# Risk Factor Title Extraction Task

Yichun Sarah Fan <br>
May 16, 2025

---

**Project Summary**

This Python script extracts risk factors from the ***Item 1A. Risk Factors*** section of SEC 10-K filings for a panel of 10 unique firms over three years.
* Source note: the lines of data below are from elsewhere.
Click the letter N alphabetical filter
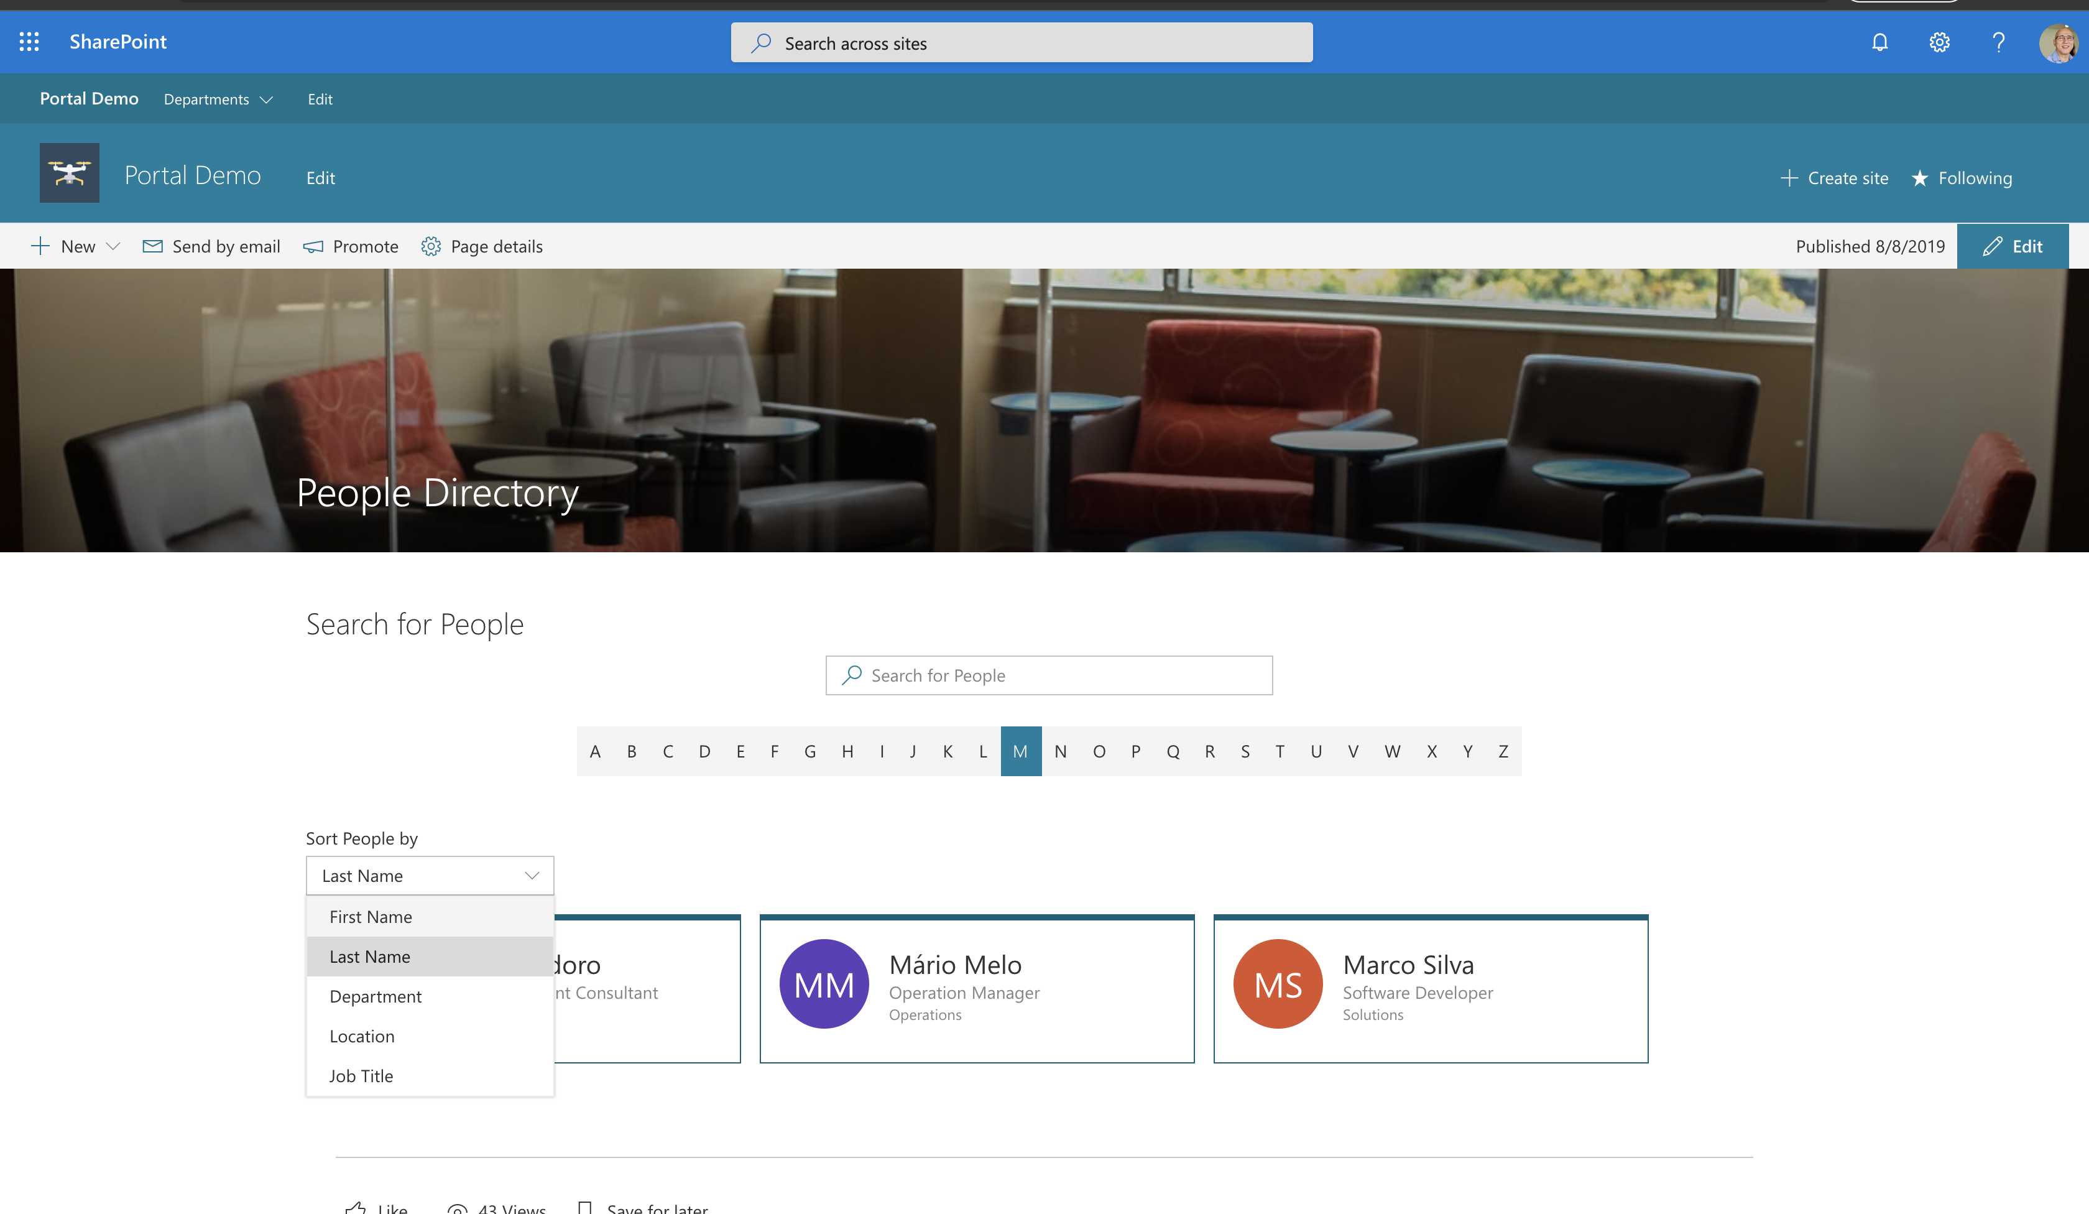This screenshot has width=2089, height=1214. [x=1058, y=749]
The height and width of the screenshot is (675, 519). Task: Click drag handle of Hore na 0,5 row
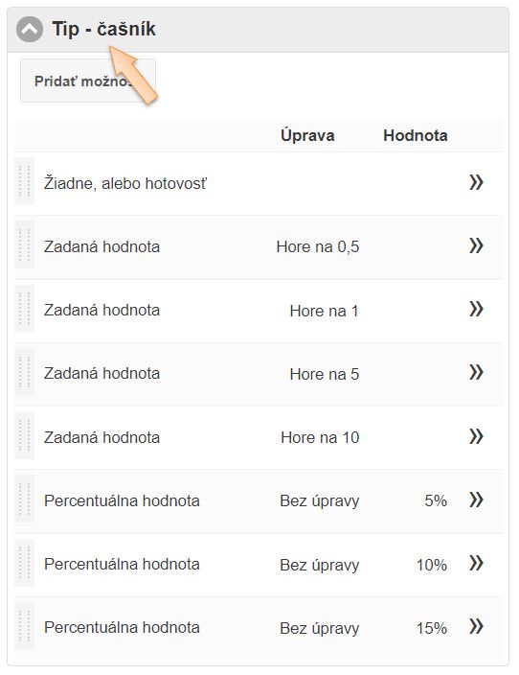(25, 244)
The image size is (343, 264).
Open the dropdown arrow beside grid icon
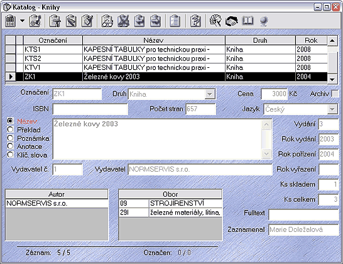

For each filing, the script identifies and captures all visually emphasized risk factor titles, outputting them in a CSV file with the following columns: CIK, filing year, filing date, reporting date, and RFDTitle.

The code consists of two main parts.

**1. Initialize pyedgar environment:**
   - Prepares the environment and necessary libraries for accessing and parsing SEC EDGAR filings.
   - Handles data index setup and imports.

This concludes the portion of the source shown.